Graph based semi-supervised classification with probabilistic nearest neighbors

•PNN jointly learns graph structure and probability transition matrix for inference.•PNN explore complex data structure preferably, with low computation complexity.•PNN enhances relevance between graph construction and inference.•PNN is optimized according to min-max normalization for discriminate data.•PNN is more conducive to classification accuracy and efficiency. Label propagation (LP) is one of the state-of-the-art graph based semi-supervised learning (GSSL) algorithm. Probability transition matrix (PTM) is the key for LP to propagate label information among samples. Conventionally, PTM is calculated based on the graph constructed in advance, and graph construction independent of PTM calculation.
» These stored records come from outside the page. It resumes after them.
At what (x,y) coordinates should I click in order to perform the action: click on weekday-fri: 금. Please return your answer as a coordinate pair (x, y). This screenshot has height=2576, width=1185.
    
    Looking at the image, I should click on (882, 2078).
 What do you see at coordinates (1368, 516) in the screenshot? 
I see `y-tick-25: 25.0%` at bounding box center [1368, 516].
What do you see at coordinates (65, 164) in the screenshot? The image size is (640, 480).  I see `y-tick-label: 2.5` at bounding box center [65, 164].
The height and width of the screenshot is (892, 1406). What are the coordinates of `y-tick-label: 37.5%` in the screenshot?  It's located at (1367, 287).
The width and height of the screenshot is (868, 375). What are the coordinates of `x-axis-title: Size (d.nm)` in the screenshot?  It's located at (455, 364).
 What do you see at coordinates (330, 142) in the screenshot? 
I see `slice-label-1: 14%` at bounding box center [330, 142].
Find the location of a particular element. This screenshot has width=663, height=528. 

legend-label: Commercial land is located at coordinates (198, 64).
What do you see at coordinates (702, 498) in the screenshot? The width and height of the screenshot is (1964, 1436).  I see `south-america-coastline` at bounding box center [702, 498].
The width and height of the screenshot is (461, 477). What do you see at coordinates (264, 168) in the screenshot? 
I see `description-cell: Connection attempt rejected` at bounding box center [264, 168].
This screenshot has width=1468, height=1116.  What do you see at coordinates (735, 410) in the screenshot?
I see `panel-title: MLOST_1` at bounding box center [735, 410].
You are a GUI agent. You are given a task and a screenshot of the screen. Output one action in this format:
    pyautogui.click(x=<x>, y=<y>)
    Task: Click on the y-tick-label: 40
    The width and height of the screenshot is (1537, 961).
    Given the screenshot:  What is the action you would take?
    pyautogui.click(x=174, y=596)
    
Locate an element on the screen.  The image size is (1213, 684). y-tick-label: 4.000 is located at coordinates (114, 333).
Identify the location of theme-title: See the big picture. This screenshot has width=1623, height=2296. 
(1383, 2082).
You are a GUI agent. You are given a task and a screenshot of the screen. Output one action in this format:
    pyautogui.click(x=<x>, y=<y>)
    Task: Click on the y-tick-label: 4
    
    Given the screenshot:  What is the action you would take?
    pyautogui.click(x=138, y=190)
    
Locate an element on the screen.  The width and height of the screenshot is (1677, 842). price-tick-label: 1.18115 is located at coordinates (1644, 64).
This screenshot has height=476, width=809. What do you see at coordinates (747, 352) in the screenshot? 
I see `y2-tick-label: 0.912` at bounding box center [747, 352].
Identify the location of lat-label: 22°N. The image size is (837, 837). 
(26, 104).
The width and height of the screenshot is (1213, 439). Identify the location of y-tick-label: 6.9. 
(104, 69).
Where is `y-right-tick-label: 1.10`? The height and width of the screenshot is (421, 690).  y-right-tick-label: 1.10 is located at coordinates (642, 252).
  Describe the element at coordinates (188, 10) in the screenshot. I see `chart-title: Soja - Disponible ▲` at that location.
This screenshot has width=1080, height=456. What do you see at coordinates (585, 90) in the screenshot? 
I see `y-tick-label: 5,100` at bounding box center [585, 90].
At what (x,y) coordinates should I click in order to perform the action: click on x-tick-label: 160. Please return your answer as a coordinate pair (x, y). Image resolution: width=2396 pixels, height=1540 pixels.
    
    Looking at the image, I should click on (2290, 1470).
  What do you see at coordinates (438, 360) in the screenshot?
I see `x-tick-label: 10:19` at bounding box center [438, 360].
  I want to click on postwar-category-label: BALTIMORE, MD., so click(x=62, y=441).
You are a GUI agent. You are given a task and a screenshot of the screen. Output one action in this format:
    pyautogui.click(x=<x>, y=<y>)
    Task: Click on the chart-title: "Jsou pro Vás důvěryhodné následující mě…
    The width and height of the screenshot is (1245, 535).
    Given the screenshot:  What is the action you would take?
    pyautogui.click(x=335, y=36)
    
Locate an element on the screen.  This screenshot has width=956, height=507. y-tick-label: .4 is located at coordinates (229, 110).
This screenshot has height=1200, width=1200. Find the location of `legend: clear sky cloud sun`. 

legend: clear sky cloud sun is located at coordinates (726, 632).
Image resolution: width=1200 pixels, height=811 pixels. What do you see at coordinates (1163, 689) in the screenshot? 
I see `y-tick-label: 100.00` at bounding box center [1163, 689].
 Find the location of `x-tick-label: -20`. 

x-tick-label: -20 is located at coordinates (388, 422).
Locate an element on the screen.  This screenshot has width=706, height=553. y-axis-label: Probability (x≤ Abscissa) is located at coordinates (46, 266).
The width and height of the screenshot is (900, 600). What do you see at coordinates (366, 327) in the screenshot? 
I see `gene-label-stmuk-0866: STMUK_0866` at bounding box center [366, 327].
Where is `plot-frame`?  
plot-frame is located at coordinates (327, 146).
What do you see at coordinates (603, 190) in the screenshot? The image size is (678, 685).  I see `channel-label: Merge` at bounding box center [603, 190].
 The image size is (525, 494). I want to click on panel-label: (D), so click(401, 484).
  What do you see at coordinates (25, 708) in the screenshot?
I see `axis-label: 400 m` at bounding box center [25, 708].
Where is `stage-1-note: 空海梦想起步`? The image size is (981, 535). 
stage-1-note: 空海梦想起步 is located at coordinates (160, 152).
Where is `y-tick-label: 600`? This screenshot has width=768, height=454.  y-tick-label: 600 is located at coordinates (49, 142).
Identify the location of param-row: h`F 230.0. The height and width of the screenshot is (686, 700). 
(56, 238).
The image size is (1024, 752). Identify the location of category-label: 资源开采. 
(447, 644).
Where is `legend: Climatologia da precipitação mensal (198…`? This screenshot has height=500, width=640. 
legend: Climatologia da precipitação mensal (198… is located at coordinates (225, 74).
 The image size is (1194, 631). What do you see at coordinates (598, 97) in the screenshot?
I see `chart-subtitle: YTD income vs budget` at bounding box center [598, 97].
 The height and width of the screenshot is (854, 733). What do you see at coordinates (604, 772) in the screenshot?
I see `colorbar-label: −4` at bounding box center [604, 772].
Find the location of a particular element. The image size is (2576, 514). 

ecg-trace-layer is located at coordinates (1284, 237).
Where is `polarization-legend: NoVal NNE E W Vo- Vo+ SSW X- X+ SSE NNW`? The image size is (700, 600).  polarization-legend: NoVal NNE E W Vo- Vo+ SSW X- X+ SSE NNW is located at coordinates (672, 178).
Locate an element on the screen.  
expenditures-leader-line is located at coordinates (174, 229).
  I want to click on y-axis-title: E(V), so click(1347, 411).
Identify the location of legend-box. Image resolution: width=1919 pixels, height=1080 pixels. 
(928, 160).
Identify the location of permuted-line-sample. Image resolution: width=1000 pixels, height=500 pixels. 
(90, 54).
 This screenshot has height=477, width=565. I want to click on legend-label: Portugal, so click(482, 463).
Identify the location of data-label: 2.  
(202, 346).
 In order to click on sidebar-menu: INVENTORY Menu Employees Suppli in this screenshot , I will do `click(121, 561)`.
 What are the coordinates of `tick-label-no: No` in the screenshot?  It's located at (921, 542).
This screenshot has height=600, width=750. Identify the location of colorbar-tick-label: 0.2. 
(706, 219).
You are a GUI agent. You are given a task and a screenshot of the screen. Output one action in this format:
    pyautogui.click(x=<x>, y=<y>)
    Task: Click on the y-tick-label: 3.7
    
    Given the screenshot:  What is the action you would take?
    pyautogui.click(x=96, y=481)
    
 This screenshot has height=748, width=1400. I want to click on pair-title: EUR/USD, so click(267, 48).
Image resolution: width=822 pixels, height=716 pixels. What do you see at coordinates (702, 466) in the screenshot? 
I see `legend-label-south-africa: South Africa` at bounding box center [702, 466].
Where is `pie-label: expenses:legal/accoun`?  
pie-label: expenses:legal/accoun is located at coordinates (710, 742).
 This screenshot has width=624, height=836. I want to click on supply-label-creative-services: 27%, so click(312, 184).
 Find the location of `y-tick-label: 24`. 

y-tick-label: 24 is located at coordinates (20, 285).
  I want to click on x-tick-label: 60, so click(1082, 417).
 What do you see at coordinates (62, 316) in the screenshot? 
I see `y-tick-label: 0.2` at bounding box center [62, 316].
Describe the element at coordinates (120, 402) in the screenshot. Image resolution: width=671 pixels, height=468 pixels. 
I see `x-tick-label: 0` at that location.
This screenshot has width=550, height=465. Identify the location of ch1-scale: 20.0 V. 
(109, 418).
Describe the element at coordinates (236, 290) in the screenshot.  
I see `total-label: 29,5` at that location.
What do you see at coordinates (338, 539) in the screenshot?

It leads to complex steps for acquiring PTM, and more importantly, brings about the lack of correlation between graph construction and inference. Based on adaptive neighbors-based method, probabilistic nearest neighbors (PNN) based graph construction algorithm is proposed for effective ℓ2 norm optimization, and the solving process of the objective function is optimized by incorporating min-max normalization. The derived PNN matrix is more discriminative and directly serve as PTM for LP. It makes PTM computation more conveniently and more applicable for classification task. In addition, number of neighbors is adaptively determined on the premise of its preset value. Experimental results show that the proposed PNN algorithm specializes in reflecting probability differences of neighboring nodes in a graph, and positive results are achieved in semi-supervised classification. The average classification accuracy on synthetic data sets is 84.24%, and that on image data sets achieves 89.08%.